D.Minn.: Ion scan of apartment doorknob and lock did not violate curtilage

State officers conducted an ion scan of defendant’s apartment doorknob and lock which was legal under state law. This violated no reasonable expectation of privacy because the doorknob in an apartment hallway is not part of the curtilage. United States v. Jones, 2024 U.S. Dist. LEXIS 75284 (D. Minn. Apr. 25, 2024):

Weighing these factors, the Court finds that Jones’s apartment’s exterior doorknob and lock are not part of his home’s curtilage. The Eighth Circuit instructs that there is no reasonable expectation of privacy in the common areas of an apartment building. United States v. McCaster, 193 F.3d 930, 933 (8th Cir. 1999); United States v. Brooks, 645 F.3d 971, 975-76 (8th Cir. 2011). Jones’s apartment door is in a common space and accessible to the public. Nobody would claim that Girl Scouts or trick-or-treaters knocking on his door would violate the federal Constitution. Florida v. Jardines, 569 U.S. 1, 8 (2013). The Court finds conducting an ion swab scan constitutes similar contact with the exterior door. Further, Jones, as a renter, lacks the right to exclude individuals from interfering with the exterior of his door. For example, Jones does not have the right to forbid the owner of the apartment building from replacing or repainting the doorknob or lock. Cf. United States v. Martinez, No. 22-86, 2022 WL 18011789, at *2 (D. Minn. Dec. 30, 2022). Thus, the doorknob and lock are not within the apartment’s curtilage. A critical factor is the fact that the apartment building is unlocked and thus accessible to the public. In such instances, the doorknob and lock do not carry with them a reasonable expectation of privacy.
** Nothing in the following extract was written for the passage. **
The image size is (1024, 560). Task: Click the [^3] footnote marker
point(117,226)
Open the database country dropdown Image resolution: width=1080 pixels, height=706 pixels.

Jones claims that the officers unconstitutionally trespassed his home when they physically touched his apartment doorknob and lock, United States v. Jones, 565 U.S. 400, 407 n.3 (2012), using sense-enhancing technology to gather “any information regarding the interior of the home that could not otherwise have been obtained without physical ‘intrusion into a constitutionally protected area,'” Kyllo v. United States, 533 U.S. 27, 34 (2001) (quoting Silverman v. United States, 365 U.S. 505, 512 (1961)). However, the ion swabbing at issue in this case is distinguishable from installing a GPS device on a suspect’s vehicle to monitor the vehicle’s movements and using thermal imaging technology to detect infrared radiation within constitutionally protected spaces. See Jones, 565 U.S. at 404; see also Kyllo, 533 U.S. at 40. While ion swab scans detect unseen traces of controlled substances on a front door, they do not affirmatively reveal anything beyond the door, unlike the thermal imaging technology at issue in Kyllo. And while the officers did physically touch the doorknob and lock of Jones’ apartment door to collect the sample for the ion swab scan, the Court finds there is no reasonable expectation of privacy of an apartment doorknob and lock that warrants constitutional protection.

Analogous caselaw involving the use of drug detection dogs supports this conclusion by distinguishing the door of an apartment in a common hallway to the door of a single-family home. Using a drug detection dog to sniff the door frame of an apartment located in a common hallway does not constitute a search. United States v. Scott, 610 F.3d 1009, 1016 (8th Cir. 2010). In contrast, using a drug detection dog to sniff a door on the porch of a single-family home does. Jardines, 569 U.S. at 11-12. Nevertheless, the Eighth Circuit has “neither expressly overruled Scott nor explained how Jardines applies to apartment doors in a common hallway.” United States v. Perez, 46 F.4th 691, 697-98 (8th Cir. 2022); see also United States v. Hopkins, 824 F.3d 726, 732 n.3 (8th Cir. 2016); United States v. Hines, 62 F.4th 1087, 1092-93 (8th Cir. 2023). Though Judge Kelly in her concurring opinion in Perez indicated that the area around an apartment door that opens into a common hallway may be curtilage, without explicit guidance from the Eighth Circuit that an apartment door in a common hallway is curtilage, the Court will follow precedent. 46 F.4th at 705-07 (Kelly, J., concurring). In the Court’s view, there are different expectations of privacy for these spaces. The front door of an apartment in a common hallway is physically located within a common space, whereas the front porch is a part of the home itself “to which the activity of home life extends.” Jardines, 569 U.S. at 7.

In sum, there is no reasonable expectation of privacy in generally accessible spaces like the shared hallway outside Jones’s apartment door, which includes the apartment doorknob and locking mechanism. The doorknob and lock are not part of the home’s curtilage. As a result, the ion swab scan of Jones’s apartment doorknob and locking mechanism was not a search.